* [Document passage]:
Bats with Covid-like viruses found in Laos: study

Bats with Covid-like viruses found in Laos: study

Living wildlife trade still seen driving cross-species zoonotic transmission.

A researcher from the Institut Pasteur du Cambodge takes an oral swab from a bat that was captured at Chhngauk Hill, Thala Borivat District, Steung Treng Province, Cambodia, Aug 30, 2021. (Reuters file photo)
A researcher from the Institut Pasteur du Cambodge takes an oral swab from a bat that was captured at Chhngauk Hill, Thala Borivat District, Steung Treng Province, Cambodia, Aug 30, 2021. (Reuters file photo)

Scientists have discovered another clue to the origins of the virus that causes Covid-19, with bats living in caves in Laos found to be carrying a similar pathogen that experts suggest could potentially infect humans directly.

The virus has killed millions since it emerged in China in late 2019, and controversy continues to swirl around where it came from.

 

Some experts say it is animal-driven but others have pointed to the possibility the pathogen leaked from a lab.

Researchers from France's Pasteur Institute and the National University of Laos said their findings showed that viruses genetically close to the SARS-CoV-2 virus "exist in nature" among bat species in the limestone caves of northern Laos, which neighbours China.

Of the viruses they identified among the hundreds of bats tested in Vientiane Province, three were found to closely resemble the virus that causes Covid-19, particularly in the mechanism for latching on to human cells.

"The idea was to try to identify the origin of this pandemic," Marc Eloit, who leads the Pasteur Institute's pathogen discovery laboratory, told AFP.

Eloit, whose team analysed the samples collected, said there were still key differences between the viruses found and SARS-CoV-2.

But he said the work was "a major step forward" in identifying the pandemic's origin, confirming the theory that the coronavirus that has spread across the world could have started with living bats.

* [Supplied material]:
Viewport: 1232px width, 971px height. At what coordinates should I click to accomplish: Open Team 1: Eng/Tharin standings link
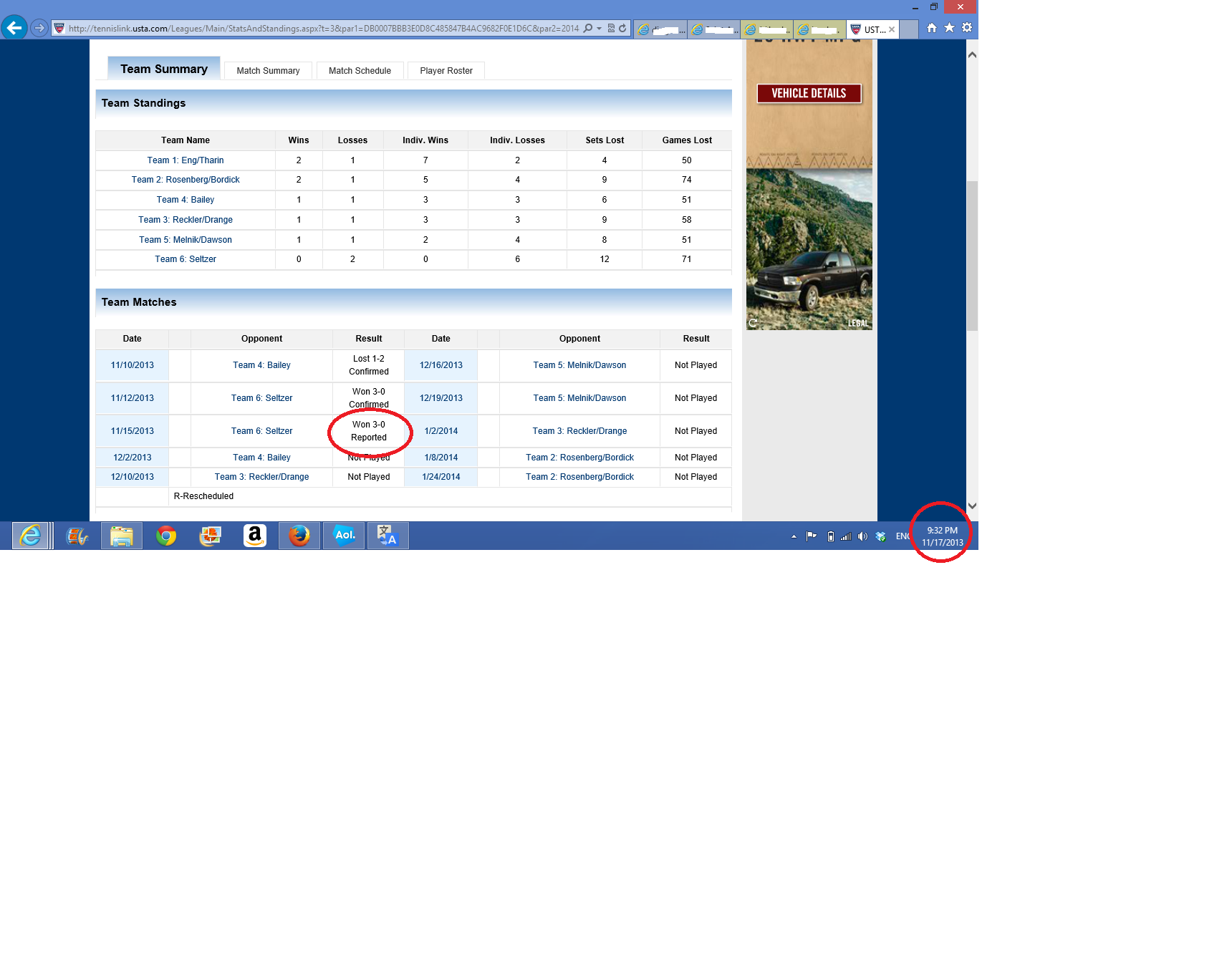coord(186,160)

* [Assignment 1]:
Set down the article on the Laos bat viruses word for word, everything from "Scientists have discovered" down to "from a lab.".
* [Assignment 2]:
In two sentences, sum up the article about bats carrying Covid-like viruses in Laos.
* [Assignment 3]:
Write the next part of the article on the Laos bat viruses, starting after its last sentence.
You won't need the listing.

* [Answer space 1]:
Scientists have discovered another clue to the origins of the virus that causes Covid-19, with bats living in caves in Laos found to be carrying a similar pathogen that experts suggest could potentially infect humans directly.

The virus has killed millions since it emerged in China in late 2019, and controversy continues to swirl around where it came from.

 

Some experts say it is animal-driven but others have pointed to the possibility the pathogen leaked from a lab.

* [Answer space 2]:
Researchers from France's Pasteur Institute and the National University of Laos found that bats in the limestone caves of northern Laos carry viruses genetically close to SARS-CoV-2, and three of them closely resemble it, especially in how they latch on to human cells. Marc Eloit said key differences remain but called the work a major step forward in identifying the pandemic's origin, since it supports the theory that the coronavirus could have started with living bats.

* [Answer space 3]:
The authors of the study, which has been submitted to Nature for peer review, warned that their findings suggest the new viruses "seem to have the same potential for infecting humans as early strains of SARS-CoV-2".

"People working in caves, such as guano collectors, or certain ascetic religious communities who spend time in or very close to caves, as well as tourists who visit the caves, are particularly at risk of being exposed," the authors said.

- 'Natural spillover' -

International experts sent to China by the World Health Organization (WHO) in January concluded that it was most likely that the SARS-CoV-2 virus jumped from bats to humans via an intermediate animal.

A competing hypothesis that the virus leaked from a lab like the specialised virology laboratory in Wuhan was deemed "extremely unlikely", although it has yet to be ruled out.

Martin Hibbert, Professor of Emerging Infectious Disease at the London School of Hygiene and Tropical Medicine -- who was not involved in the Laos research -- said the most closely related virus was found to be able to infect human cells "as easily" as SARS-CoV-2 and therefore might be capable of infecting humans.

But he stressed that the virus is "not an ancestor of the pandemic strain".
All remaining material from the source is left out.